Exemplary embodiments of the invention are explained in more detail below with reference to a drawing. Show in it:

• 1 in a flowchart a process sequence for the production of electrodes for the lithium-ion battery, a strip-shaped carrier film intermittently coated with electrode material being separated in the area of an uncoated section using a single punching process,
• 2a, b schematically in a top view the tape-shaped carrier film, in which the uncoated section is arranged in the longitudinal direction of the tape between a first coated section and a second coated section, as well as the scope of two variants of a punch of a punch used to separate the carrier film,
• 3a, b two electrodes, which are based on a punching process by means of the 2a or. 2 B shown variants of the stamp are made,
• 4th a device for producing the electrodes, the device having an unwinder for the carrier film from a roll and a vacuum belt for conveying the unwound carrier film to the punch, and wherein the punch has a single punch for separating the carrier film in the area of the uncoated section, and
• 5 schematically a lithium-ion battery with anodes and with cathodes.

Corresponding parts and sizes are always provided with the same reference symbols in all figures.

In the 1 FIG. 3 is a method for manufacturing electrodes using a flow chart 2 , 4th for a lithium-ion battery 6 shown.

This is the first step I. a tape-shaped carrier film 8th provided.
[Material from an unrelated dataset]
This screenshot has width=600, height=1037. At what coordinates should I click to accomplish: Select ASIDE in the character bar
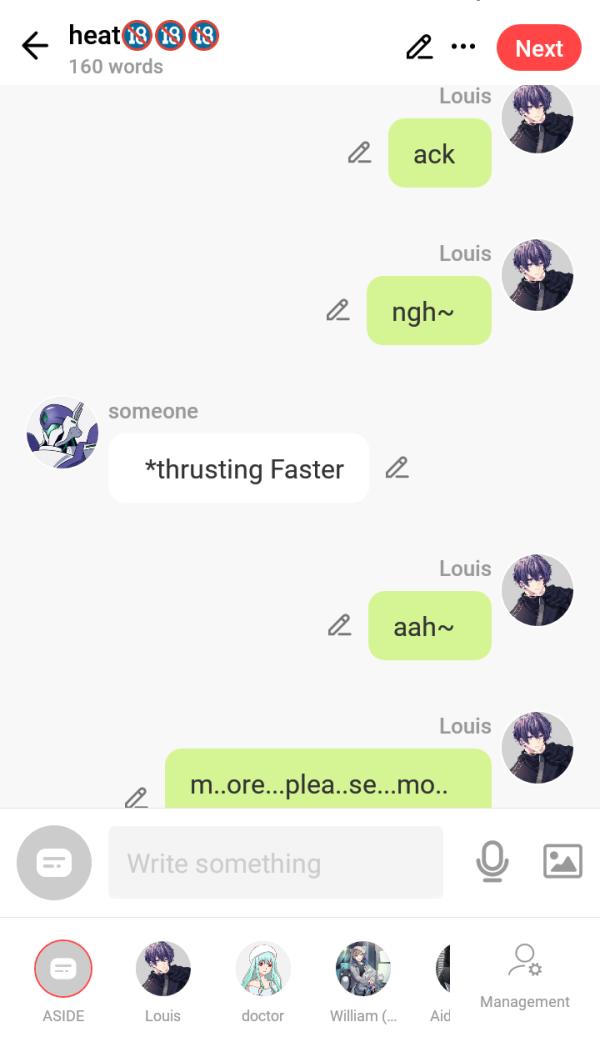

As in particular in the 2a and 2 B can be seen, this is intermittent with an electrode material 10 coated. So is in the longitudinal direction of the tape L. the carrier film 8th , that is, in their main direction of extent, between two coated sections, namely between a first coated section 12 and a second coated section 14th , an uncoated section 16 arranged. The carrier film 8th is with the electrode material on both sides 10 coated (see also 3 ). For the sake of better visibility the coated sections are 12 and 14th shown hatched.

In a second step II of the process, the carrier film is created using a single punching process 8th in the area of the uncoated section 16 Cut.

On the one hand, a first end face is created on the basis of the only one punching process 18th as well as by means of the uncoated area 12 a (cell) arrester arranged on the first end face 20th a first electrode 2 educated. The first electrode 2 is the first coated section 12 assigned. On the other hand, in the case of only one punching process, a second end face opposite the first end face becomes 22nd a second electrode 4th formed which second electrode 4th the second coated section 14th assigned. The second face 22nd runs transversely to the longitudinal direction L of the carrier film 8th , i.e. in the longitudinal direction of the belt Q .

In addition, the second electrodes 4th from the carrier film 8th severed.

As also in the 2a and 2 B is shown, the width corresponds to that based on the carrier film 8th electrodes to be manufactured 2 and 4th the expansion of the carrier film 8th in the transverse direction of the tape Q . For making the electrodes 2 and 4th becomes the carrier film 8th so only in the area of the uncoated area 16 Cut. Further cuts or punching operations on the first face 18th or to the second face 22nd adjacent long side 24 are therefore not necessary. So there is no cutting of the electrodes 2 and 4th along their entire perimeter.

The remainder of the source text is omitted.